Beer Institute
- Founded: 1986; 40 years ago
- Tax ID no.: 52-1439662
- Legal status: 501(c)(6)
- Headquarters: Washington, D.C., U.S.
- President, Chief Executive Officer: Brian Crawford
- Board of Directors: Gavin Hattersley (MillerCoors), Chairman; João Castro Neves (Anheuser-Busch), Vice Chairman and Senior Director; Ronald den Elzen (Heineken USA), Bill Hackett (Constellation Brands); Brett Joyce (Rogue Ales
- Revenue: $6,614,929 (2015)
- Expenses: $6,449,496 (2015)
- Employees: 17 (2015)
- Website: www.beerinstitute.org
- Formerly called: United States Brewers' Association

= Beer Institute =

American trade association

Beer Institute is a national trade association, headquartered in Washington, D.C. representing companies which produce and import beer sold in the United States.

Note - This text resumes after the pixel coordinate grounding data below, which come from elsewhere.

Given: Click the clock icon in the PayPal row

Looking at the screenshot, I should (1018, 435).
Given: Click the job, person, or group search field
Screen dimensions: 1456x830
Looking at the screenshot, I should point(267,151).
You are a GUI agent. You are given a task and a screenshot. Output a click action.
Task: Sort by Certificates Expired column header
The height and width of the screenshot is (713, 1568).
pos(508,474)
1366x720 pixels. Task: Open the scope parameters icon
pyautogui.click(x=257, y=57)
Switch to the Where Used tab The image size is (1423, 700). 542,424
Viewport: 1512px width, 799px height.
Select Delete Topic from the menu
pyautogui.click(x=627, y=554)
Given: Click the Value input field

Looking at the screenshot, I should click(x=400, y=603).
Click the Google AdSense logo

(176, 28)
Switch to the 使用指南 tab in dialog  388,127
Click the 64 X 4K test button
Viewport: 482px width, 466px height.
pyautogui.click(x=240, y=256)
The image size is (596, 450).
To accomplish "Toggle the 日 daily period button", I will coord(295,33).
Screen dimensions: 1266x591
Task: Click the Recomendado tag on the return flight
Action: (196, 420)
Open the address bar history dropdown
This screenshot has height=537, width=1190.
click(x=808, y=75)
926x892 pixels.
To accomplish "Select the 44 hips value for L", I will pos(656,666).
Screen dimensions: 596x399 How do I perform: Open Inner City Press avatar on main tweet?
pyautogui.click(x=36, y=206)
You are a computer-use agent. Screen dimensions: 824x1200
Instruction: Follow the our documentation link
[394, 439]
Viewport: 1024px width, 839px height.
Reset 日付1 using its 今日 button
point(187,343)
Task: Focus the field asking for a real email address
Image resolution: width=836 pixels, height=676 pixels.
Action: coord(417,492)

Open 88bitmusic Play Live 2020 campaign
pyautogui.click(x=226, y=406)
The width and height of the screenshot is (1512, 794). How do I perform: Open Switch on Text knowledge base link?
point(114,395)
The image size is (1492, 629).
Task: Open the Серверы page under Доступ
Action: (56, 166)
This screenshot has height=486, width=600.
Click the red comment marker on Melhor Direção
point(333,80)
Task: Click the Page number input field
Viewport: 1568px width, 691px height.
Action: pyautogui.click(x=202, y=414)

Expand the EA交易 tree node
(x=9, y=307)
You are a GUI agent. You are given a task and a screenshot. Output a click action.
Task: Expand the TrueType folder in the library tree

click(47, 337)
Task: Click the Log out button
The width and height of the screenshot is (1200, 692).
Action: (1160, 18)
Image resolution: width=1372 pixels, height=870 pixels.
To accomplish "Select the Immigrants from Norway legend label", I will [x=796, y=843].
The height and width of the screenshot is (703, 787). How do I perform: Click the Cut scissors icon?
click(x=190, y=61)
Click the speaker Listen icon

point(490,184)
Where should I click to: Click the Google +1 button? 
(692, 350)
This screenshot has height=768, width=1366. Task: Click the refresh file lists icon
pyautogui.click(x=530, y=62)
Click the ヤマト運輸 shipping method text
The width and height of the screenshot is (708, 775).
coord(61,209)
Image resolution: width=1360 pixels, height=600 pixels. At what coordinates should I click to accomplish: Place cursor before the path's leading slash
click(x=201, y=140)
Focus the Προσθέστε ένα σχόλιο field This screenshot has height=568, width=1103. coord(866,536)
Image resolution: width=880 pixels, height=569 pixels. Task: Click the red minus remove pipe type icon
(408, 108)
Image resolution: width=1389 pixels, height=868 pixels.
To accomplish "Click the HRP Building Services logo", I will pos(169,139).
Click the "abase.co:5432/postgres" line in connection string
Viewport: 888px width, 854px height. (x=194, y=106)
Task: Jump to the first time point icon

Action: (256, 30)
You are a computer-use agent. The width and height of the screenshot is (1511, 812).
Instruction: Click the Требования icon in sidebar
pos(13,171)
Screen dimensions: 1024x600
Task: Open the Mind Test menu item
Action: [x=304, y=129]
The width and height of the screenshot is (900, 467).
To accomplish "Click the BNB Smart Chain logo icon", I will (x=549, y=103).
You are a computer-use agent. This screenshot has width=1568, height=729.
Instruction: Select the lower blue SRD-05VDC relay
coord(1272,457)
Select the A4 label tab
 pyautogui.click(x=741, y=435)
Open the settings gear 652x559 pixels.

Beer Institute was organized in 1986 from the United States Brewers' Association to represent the industry before Congress, state legislatures and public forums across the country.

== Lobbying ==
The organization lobbied the Department of Health and Human Services, led by Robert F. Kennedy Jr., to eliminate drinking limit recommendations and public warnings linking the consumption of alcohol to cancer and other health risks in January 2026.